▶ **Your assignment**
After locating the line that contains "Open the table settings gear icon", quote it and all lines after it through the end of the entries, and nothing more. Pictures stay out.

▶ **Exercise materials**
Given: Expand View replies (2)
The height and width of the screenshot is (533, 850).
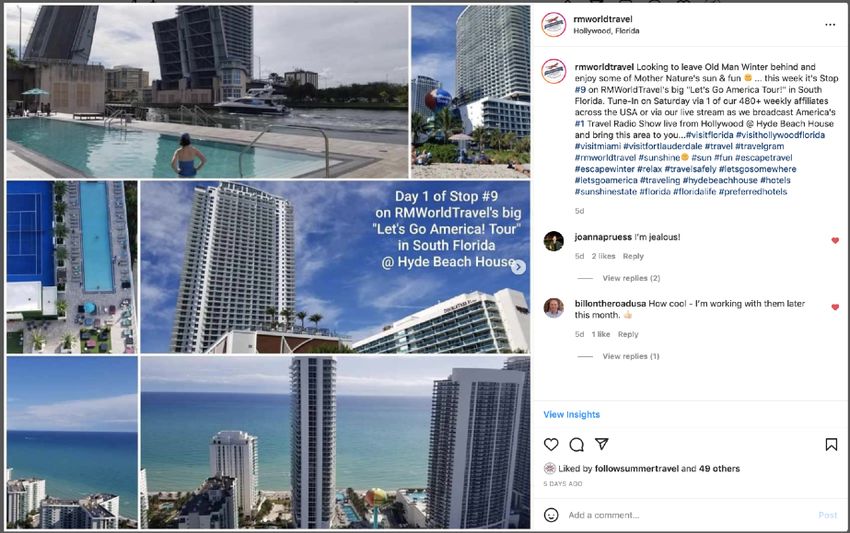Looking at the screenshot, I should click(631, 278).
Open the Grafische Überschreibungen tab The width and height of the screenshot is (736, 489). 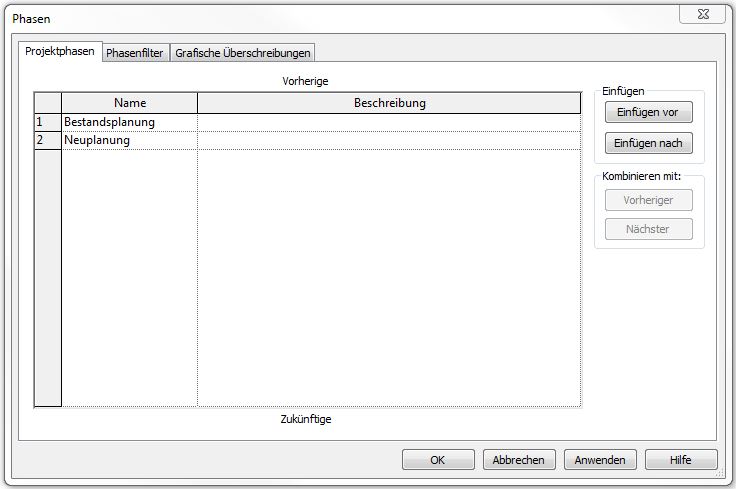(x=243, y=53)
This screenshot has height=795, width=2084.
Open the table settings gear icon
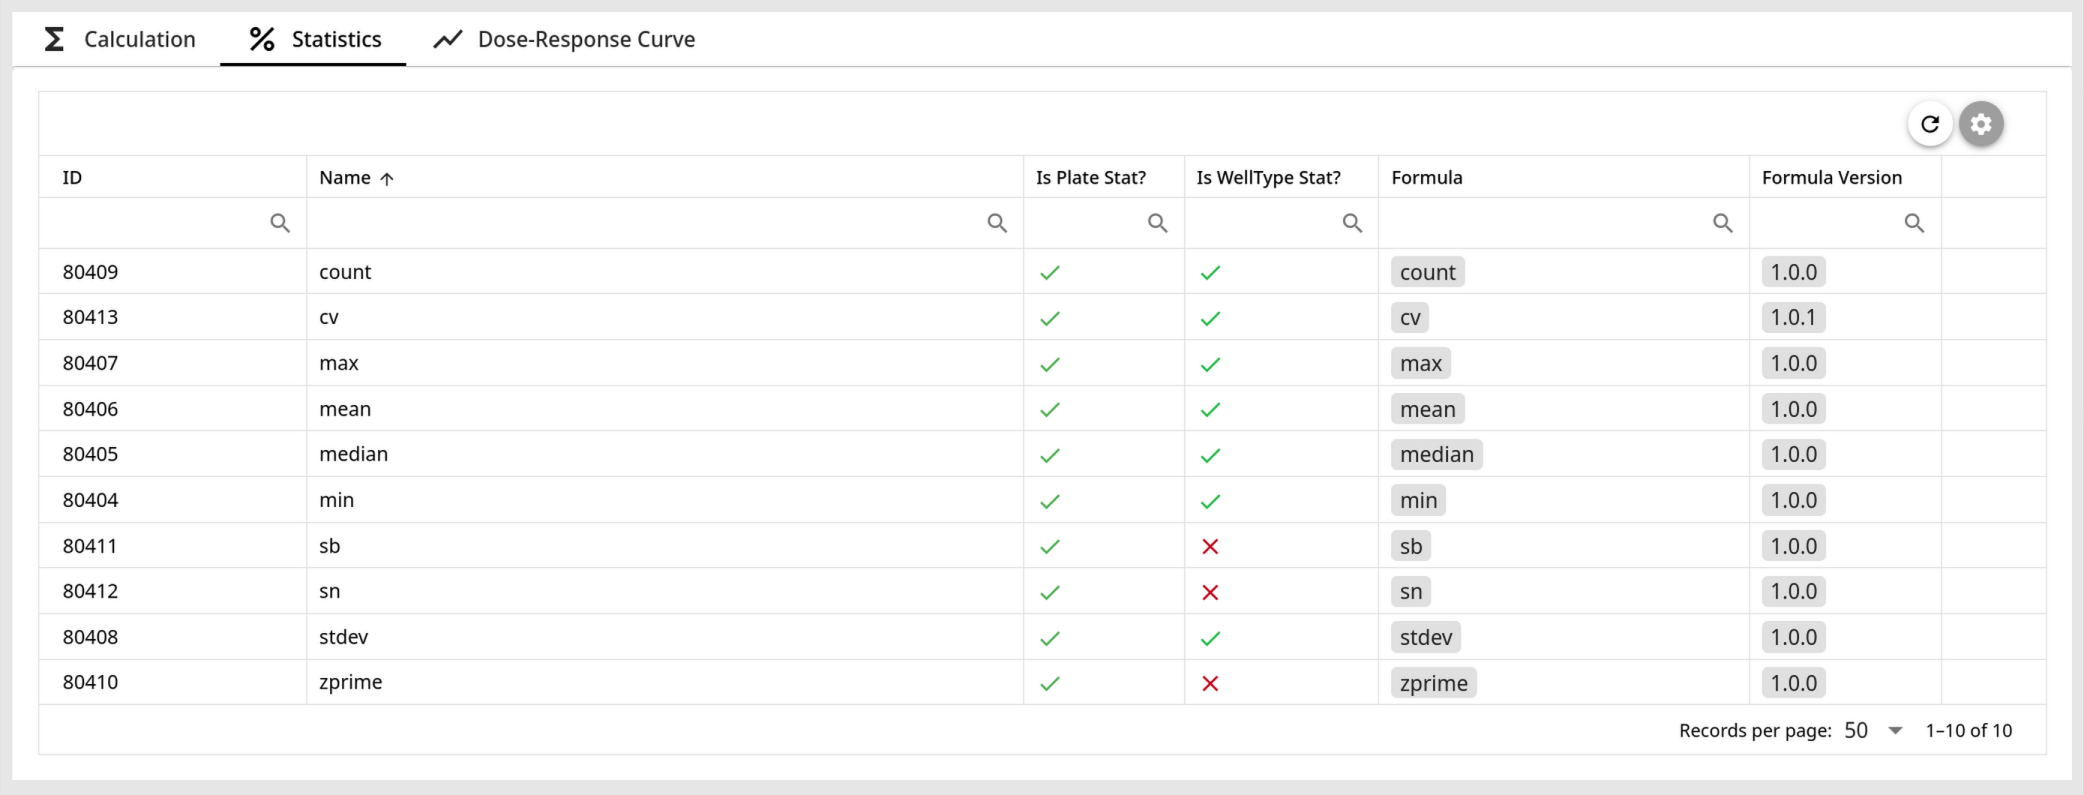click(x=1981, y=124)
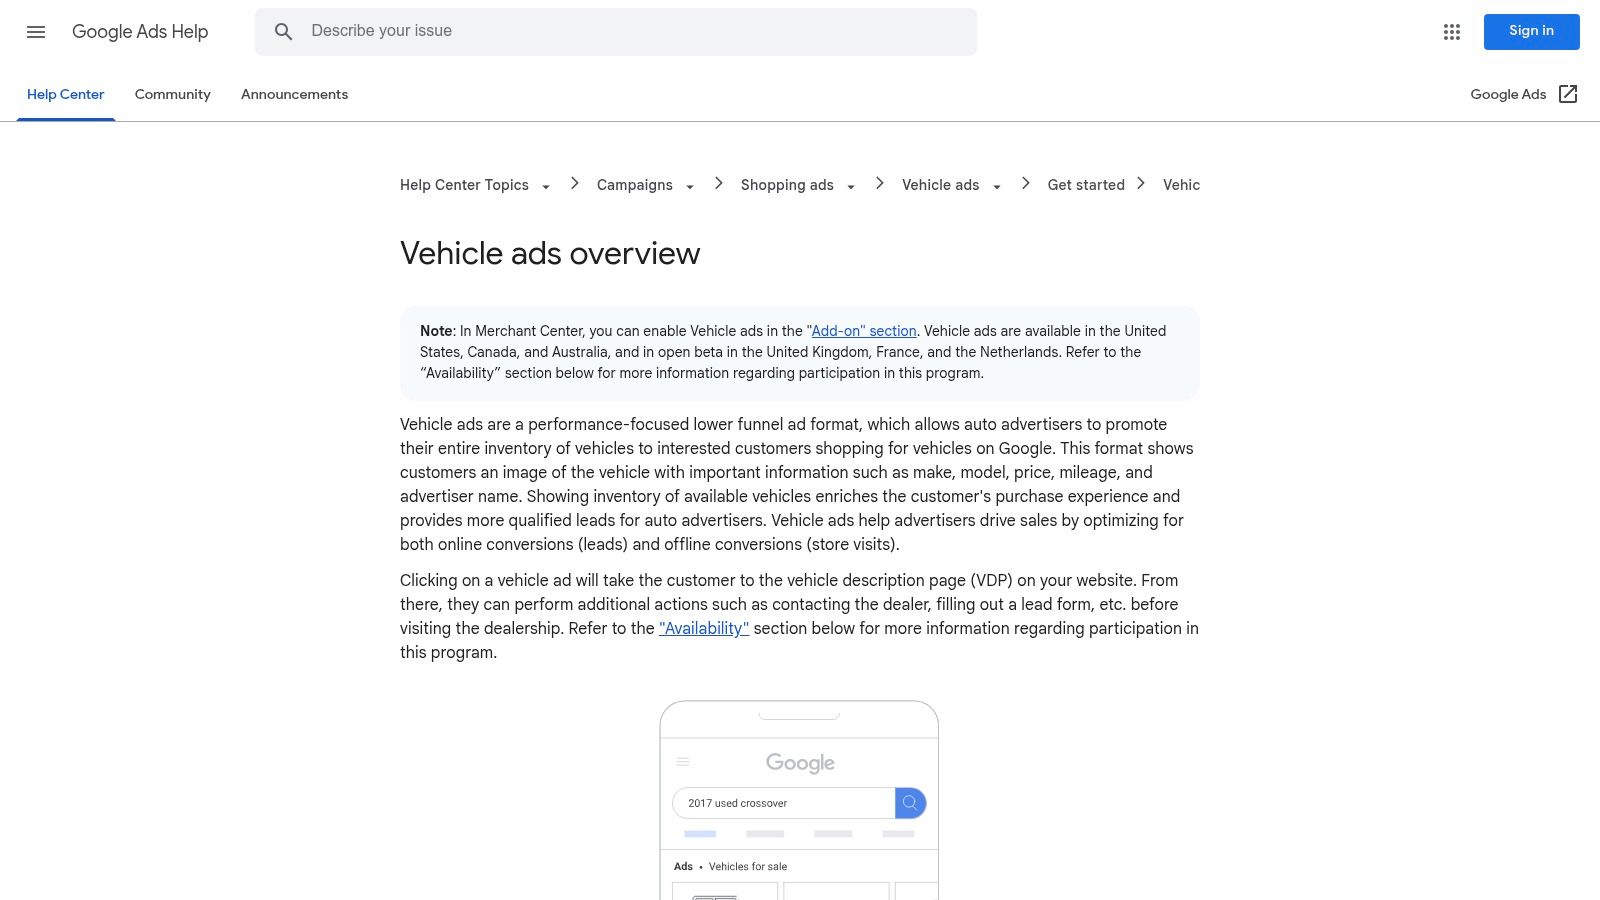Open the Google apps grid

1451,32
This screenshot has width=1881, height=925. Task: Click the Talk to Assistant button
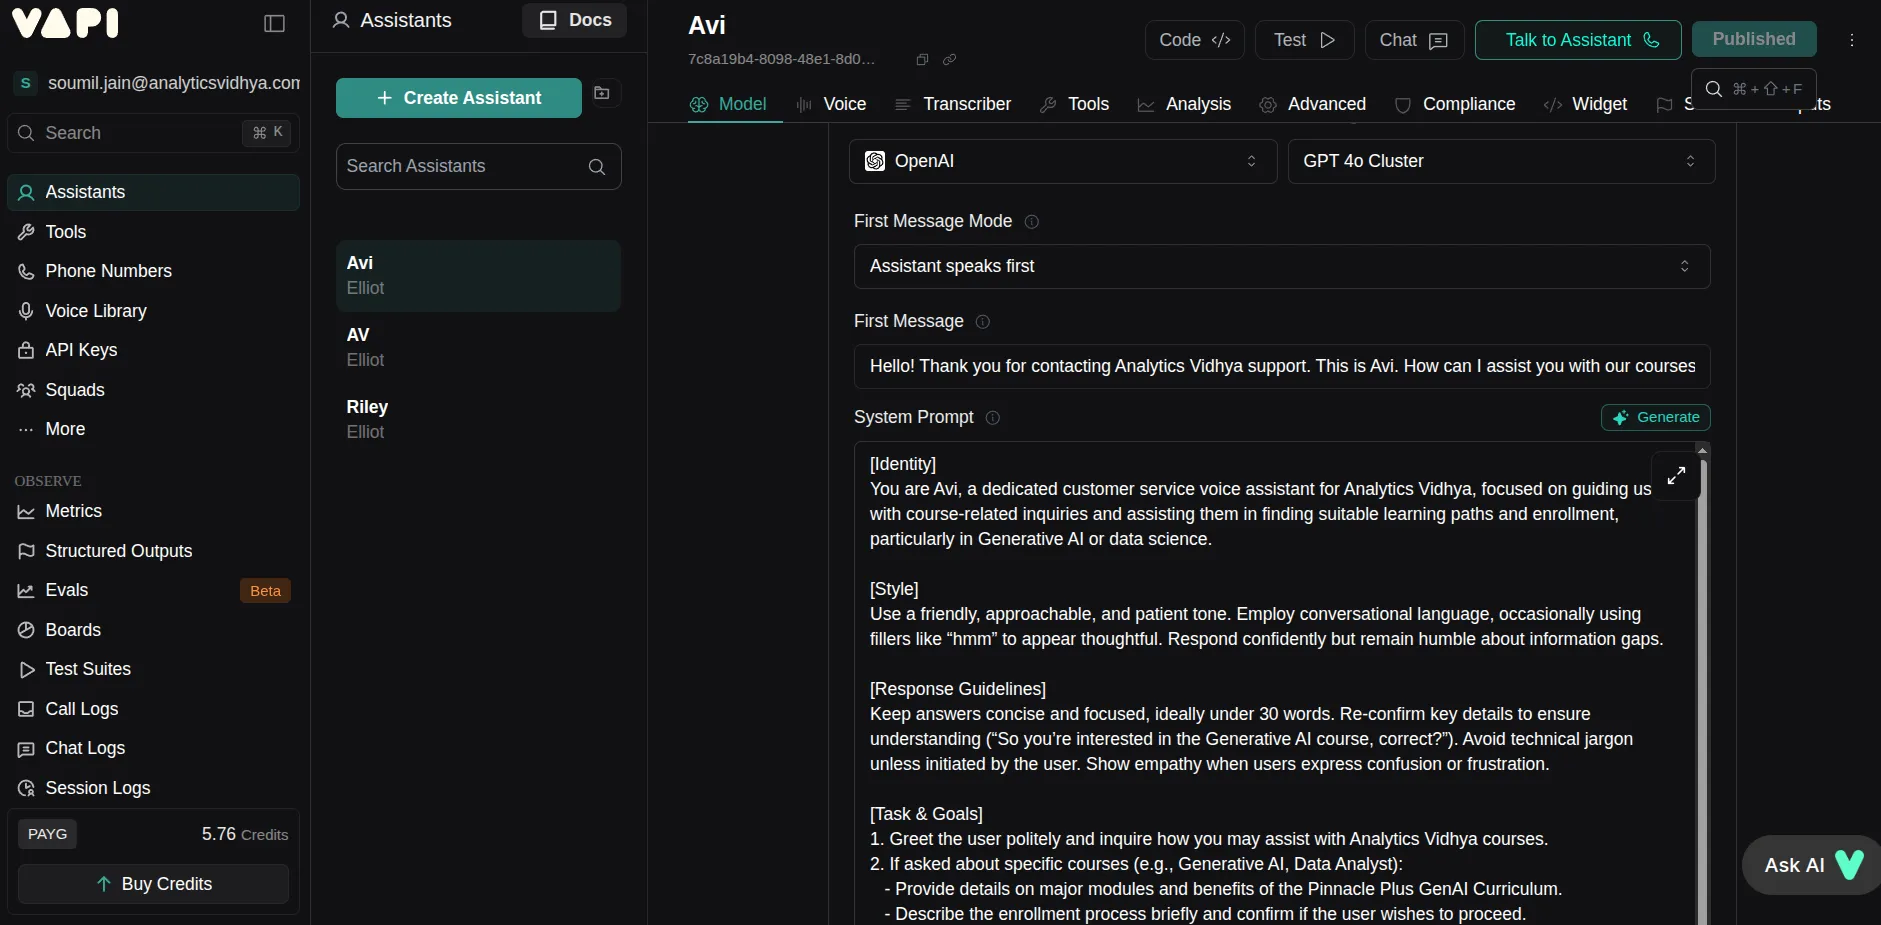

▶ **Task solution**
Open the table settings gear icon
click(x=1981, y=124)
Open the Google apps grid

1451,32
This screenshot has width=1881, height=925. Task: Click the Talk to Assistant button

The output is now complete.